TEMPAT-tempat hiburan seperti klab malam, mandi uap dan
sejenisnya akan dihapus secara bertahap dari wilayah DKI. Antara
lain dengan cara tak memberi perpanjangan izin usaha. Kalaupun
masih diperpanjang, "tapi dilarang melakukan tindakan yang
bersifat mengembangkan usahanya," seperti diucapkan B. Harahap,
Kepala Humas Balaikota DKI. Misalnya tak boleh menambah tenaga
kerja atau memperluas bangunannya.
Tentu saja tindakan serupa itu akan berbuntut. Misalnya dari
sekarang banyak diperkirakan bahwa sebagai pelarian para pecandu
tempat-tempat hiburan serupa itu, tak mustahil mereka akan
beralih ke tempat-tempat lebih mesum. Karena kabarnya, begitu
akhir-akhir ini tempat-tempat mandi uap maupun klab malam banyak
gulung tikar, serentak pula makin berkembang biak wts di jalanan
maupun tempat-tempat resmi atau liar. Apalagi hingga sekarang
belum pernah terbetik kabar adanya rencana Pemda DKI untuk
membangun atau mendorong adanya tempat-tempat hiburan lebih
sehat bagi orang dewasa.
Ekor lain sebagai akibat pengurangan atau penutupan bertahap
tempat-tempat hiburan itu adalah bakal berkurang sumher
pendapatan DKI. Namun akan soal ini kabamya taklah begitu
merisaukan pihak Pemda DKI. Lebih-lebih bila diingat, bahwa
sejak 1 Desember tahun lalu bersama Dirjen Pajak. drs. Sutadi
Sukarya, Gubernur Tjokropranolo telah menurunkan SK bersama.
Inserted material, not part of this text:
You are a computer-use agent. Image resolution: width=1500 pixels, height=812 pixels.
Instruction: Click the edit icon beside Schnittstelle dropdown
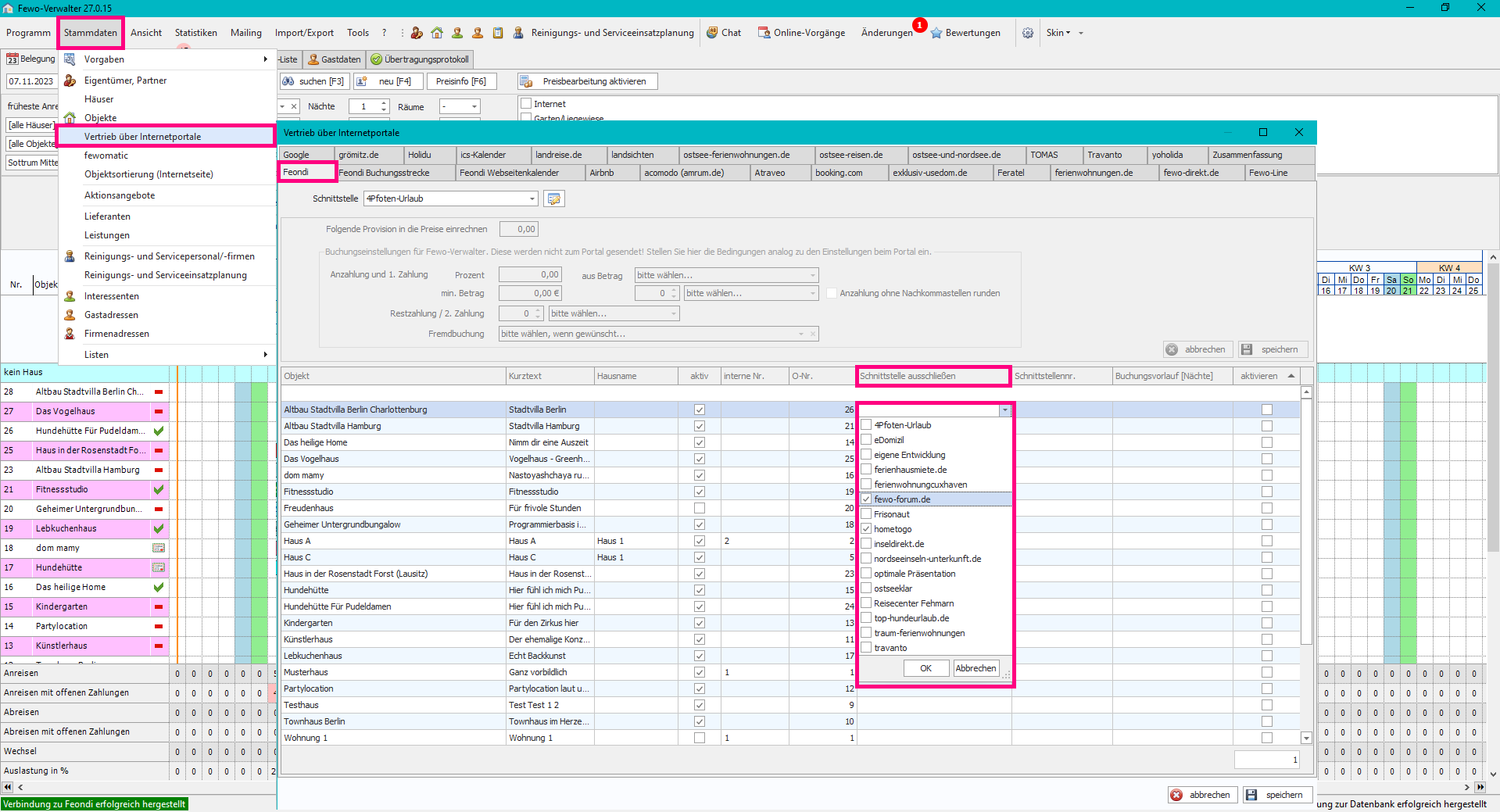554,199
Yaitu ketentuan mengenai pungutan Ipeda (Iuran Pembangunan
Daerah) terhadap bangunan perumahan/tempat tinggal yang di
wilayah DKI dikenal dengan jehutan bangunan non komersil.
Pungutan itu mulai dilakukan dalam tahun 1978 ini. Pungutan yang
selama ini sudah dilaksanakan di DKI dan terkenal dengan nama
Ireda hanya dikenakan terhadap (luas) tanah saja.
Dengan adanya Ipeda itu berarti seorang warga DKI yang memiliki
tanah dengan bangunan rumah di atasnya, mulai tahun ini
diharuskan membayar Ireda dan juga Ipeda sekaligus. Tapi warga
ibukota yang tergolong tak mampu, tak perlu khawatir akan adanya
iuran baru itu. Sebab Ipeda hanya dikenakan bagi rumah-rumah
yang sudah tergolong mewah, tidak (belum) bagi rumah-rumah
penduduk non permanen. Malahan rumah-rumah permanen di sekitar
jalan ekonomi, dan jalan protokol dikenakan Ipeda 25% lebih
tinggi dibanding yang ada di sekitar jalan-jalan biasa
(kampung). Untuk rumah yang terbilang mewah bahkan iuran itu
lebih tinggi 50%.
Tapi Gubernur Tjokroplanolo menolak seolah-olah SK tentang
Ipeda itu dikeluarkan dalam rangka mencari tambahan dana bagi
anggaran DKI sehubungan dengan penghapusan tempat-tempat
hiburan. Kepada TEMPO Tjokropranolo mengungkapkan bahwa SK itu
semata-mata memberlakukan ketentuan yang selama ini belum
dilaksanakan. Dan memang ketentuan-ketentuan dalam SK tadi
sebenarnya telah diterap kan di seluruh Indonesia sejak 1967,
kecuali di Jakarta--karena alasan-alasan tertentu. Antara lain
karena "pertumbuhan pembangunan di DKI belum seperti
diharapkan." Dan sekarang, kata Gubernur DKI itu, "pembangunan
di DKI sudah jauh lebih maju."
Bagaimana kira-kira reaksi warga kota yang akan terkena
ketentuan itu? "Saya sudah dapat menduga, yang banyak memprotes
nantinya adalah orangorang kaya, yang memiliki rumah besar dan
mewah," tutur Haji Satim, Lurah Mangga Dua Selatan Jakarta.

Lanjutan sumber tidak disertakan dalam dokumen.